Meet our Experts
Toronto Rehab researchers are pushing the frontiers of rehabilitation science. We’re finding practical solutions to help individuals who have experienced a brain injury to regain their independence. We’re also working hard to get our best ideas and innovations into widespread use. Current brain injury-related research projects include:
Competing parts of recovery
Toronto Rehab scientists are trying to discover the obstacles to recovery from brain injury. Scientist and Clinical Neuropsychologist
Dr. Robin Green is studying the relationship between cognitive and motor function during recovery – and the possibility that different parts of the brain are competing with each other during recovery, resulting in a trade-off. Dr. Green is also studying the immediate and lasting effects of doubling therapy intensity.
Concussion
Dr. Karen Johnston, a Toronto Rehab neurosurgeon and adjunct scientist, is part of an international team of researchers that is studying sports-related concussions in an effort to improve diagnosis, treatment and prevention methods. She is organizer and co-author of the May 2009 international “Consensus statement on concussion in sport” paper.
Safe return to play
Researcher
Dr. Paul Comper is studying neuropsychological testing after concussion in varsity athletes in order to better determine when it is safe to return to sport in partnership with the University of Toronto.

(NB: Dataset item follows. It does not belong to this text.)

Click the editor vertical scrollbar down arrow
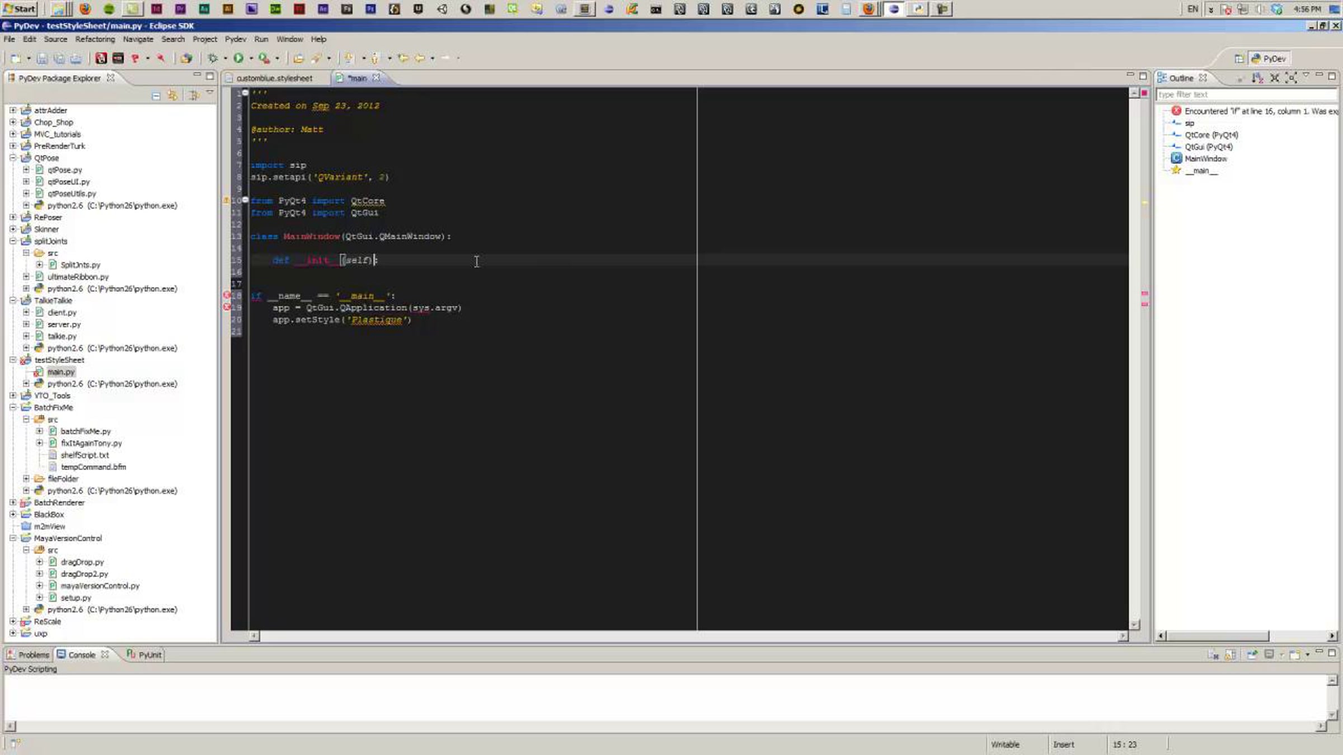The height and width of the screenshot is (755, 1343). click(1134, 624)
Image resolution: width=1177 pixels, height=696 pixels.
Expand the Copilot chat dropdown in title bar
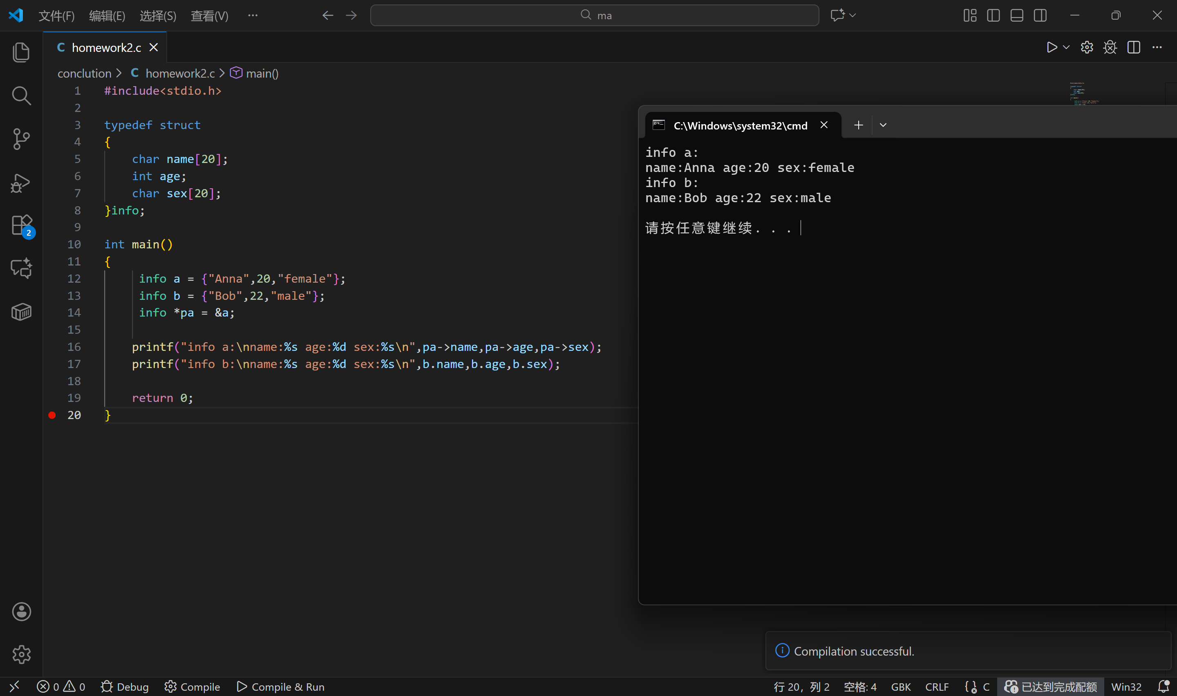853,15
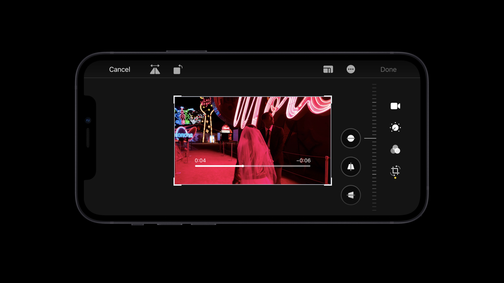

As a result of this research, U of T’s intercollegiate athletics program has changed its return-to-play guidelines.
Getting back on track
Nadine Richard, recipient of a Toronto Rehabilitation Institute Scholarship in Rehabilitation-related Research for Graduate Students with Disabilities, is studying the brain’s ability to stay focused and cope with distractions. She is looking at differences in brain activity after TBI, to better understand how the brain can adapt to injury.
Brain injury and homelessness
Dr. Angela Colantonio has collaboratively found that more than half of Toronto’s homeless population has a TBI. Even more concerning, for 70 percent of those surveyed, the first TBI occurred before becoming homeless.